Saturday, October 24, 2009

The Build-Your-Own

I have recently noticed a growing trend in build-your-meal concepts, and I have to say, I like it! I mean, who wouldn’t? You made it right?

Customizing your own meals is no longer limited to just pizzas and subs; now you can enjoy customized meals of practically any cuisine. Lesser known, but longer standing build-your-owns like Mongolian BBQ (build-your-own stir fry/noodle bowl) and shabu-shabu (build-your-own Japanese stew) have gained interest, while other innovative concepts have come up with innovative spinoffs of new cuisines.

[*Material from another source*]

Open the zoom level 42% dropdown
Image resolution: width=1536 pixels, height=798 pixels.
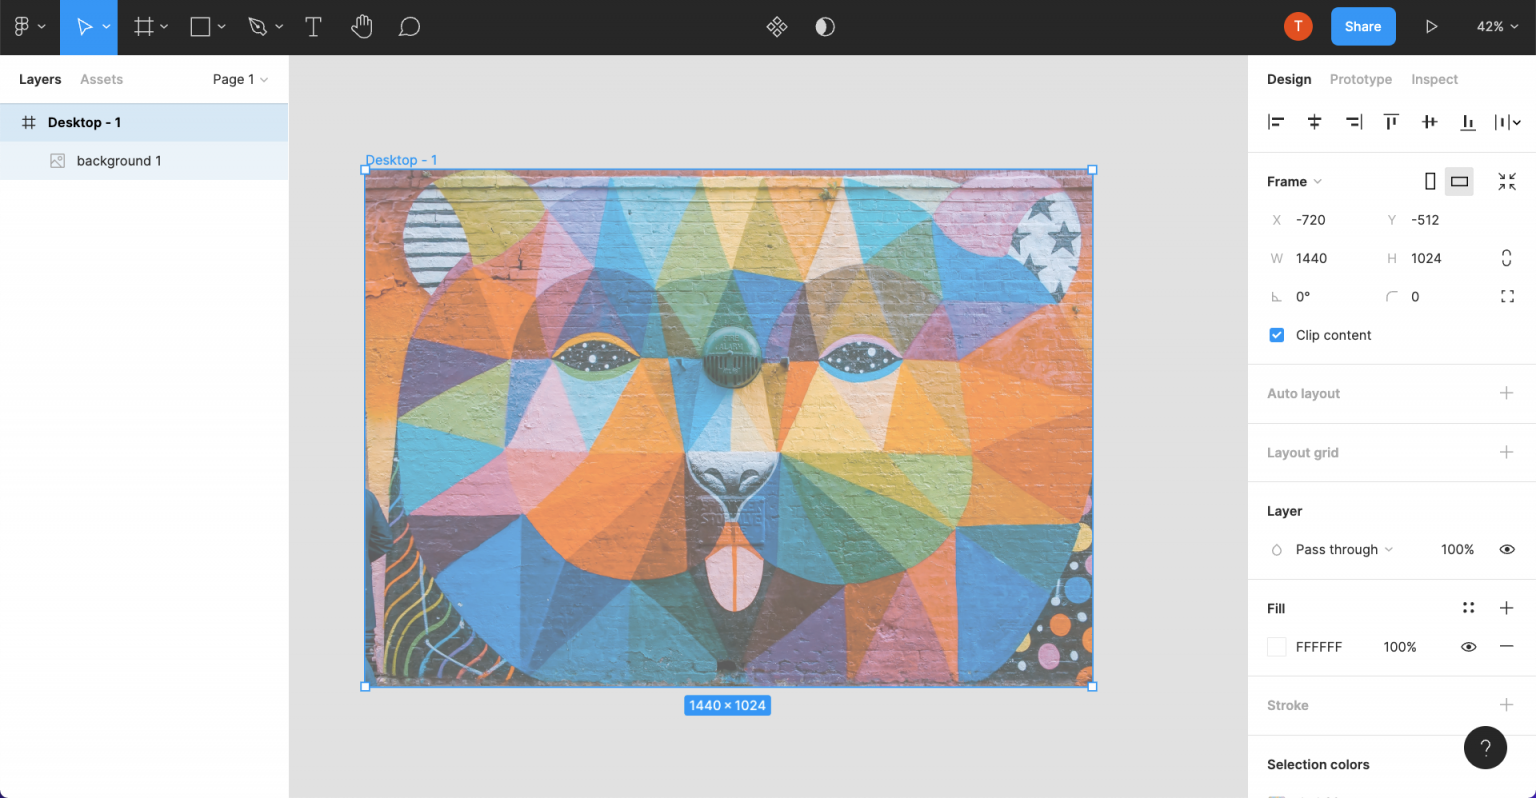tap(1497, 27)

Yogurt and ice cream chains like Cold Stone Creamery, Red Mango, and Tutti Melon have emerged as some of the fastest growing franchises in the industry; and build-your-own salad bars like Mixt Greens and Croutons are a dieter’s dream. And there’s more; The Counter makes custom burgers with practically any topping you can imagine, Chickpea specializes in build your own pitas and hummus plates, and you can’t forget the customizable giant burrito by Chipotle. Surely, you can see the countless possibilities of the build-your-own.

What diners really love is the feeling of empowerment that they get from designing their own meals. They get to choose exactly what they want, how they want it, and how much of it they want. Almost like each meal comes with its own This meal designed by _____ label.

Not only have the custom combos branched out of their typical cuisines, they’ve also opened doors for innovations in marketing and ordering. Many restaurants have taken advantage of the internet and have built fun and interactive web pages that let users design their own meals. Check out this page that my company built for Mixt Greens: Diners can go online before they order (and by order I mean either online or by going to the store), design their own salads, and view the nutritional values for their custom orders. The Specialty’s Sandwich Editor also allows users to view customized nutrition details and order online with clever graphics.

You know I can’t let you go without a little health talk so let me quickly point out that the build-your-own also empowers diners to make healthy decisions about their meals on their own. The diet-conscious consumer now has the option to order lite, while the classic yes-is-more American diner can pile it on (don’t forget to up sell the extras.

Be on the lookout, the build-your-owns are out there, just waiting to get built.

Wednesday, October 14, 2009

What are my Options?

Earlier this month I had the opportunity to attend a brilliant presentation at the Western Foodservice & Hospitality Expo in San Diego about creative solutions for developing healthy menus. I have to be honest with you and admit that one of my close colleagues was one of the co-presenters, and I may have had a hand in some of the content, but all the same BRILLIANT. I thought that I would share a few points from the presentation with you.

Let’s start with some facts:

• A recent Technomic survey conducted in New York City where menu labeling bills have already been enacted found that 82% of those surveyed said that calorie disclosure is affecting what they order.
• The same survey reported that 60% said that calorie information is affecting where they visit.
• The University of Missouri found that customers were willing to pay up to $2 more per menu item if they were deemed healthy items.
• The NRA’s 2009 industry forecast sated that 3 in 4 adults are watching what they eat.

What am I getting at here? Simply that there is a market and proven demand for healthier options on the menu. Here are some ideas that I came up with for healthier options to offer your diners:

1.) The “lite” menu – you don’t need to change your entire menu to be health themed; just maybe offer a few healthy items with stated nutrition information for those who care to look for and choose “lighter options”.
2.) The Split – Encourage dieting diners to share items like appetizers and desserts. You can list calories for split portions so long as you also include the number of servings per portion.
3.) Leftovers – Have your servers offer to package half of the served portion to go before serving it to the guest. That way calorie conscious customers cut their calories in half and have a second meal for later (maybe they bring it to work for lunch the next day and tell all their coworkers how great it is).
4.) Offer Suggestions – Have healthy suggestions for special orders available. i.e. half the amount of salad dressing, no cheese, half side items and extra greens, ..etc. You can train your wait staff to make these suggestions or offer them in additional literature or on the website.

Offering your guests options empowers them to dine within their comfort criteria without asking restaurants to reinvent the wheel. Accommodation of any special requests leaves diners with a sense of security from their hosts and an appreciation for their service offerings.

What are some other service offerings that empower your guests to make them feel taken care of?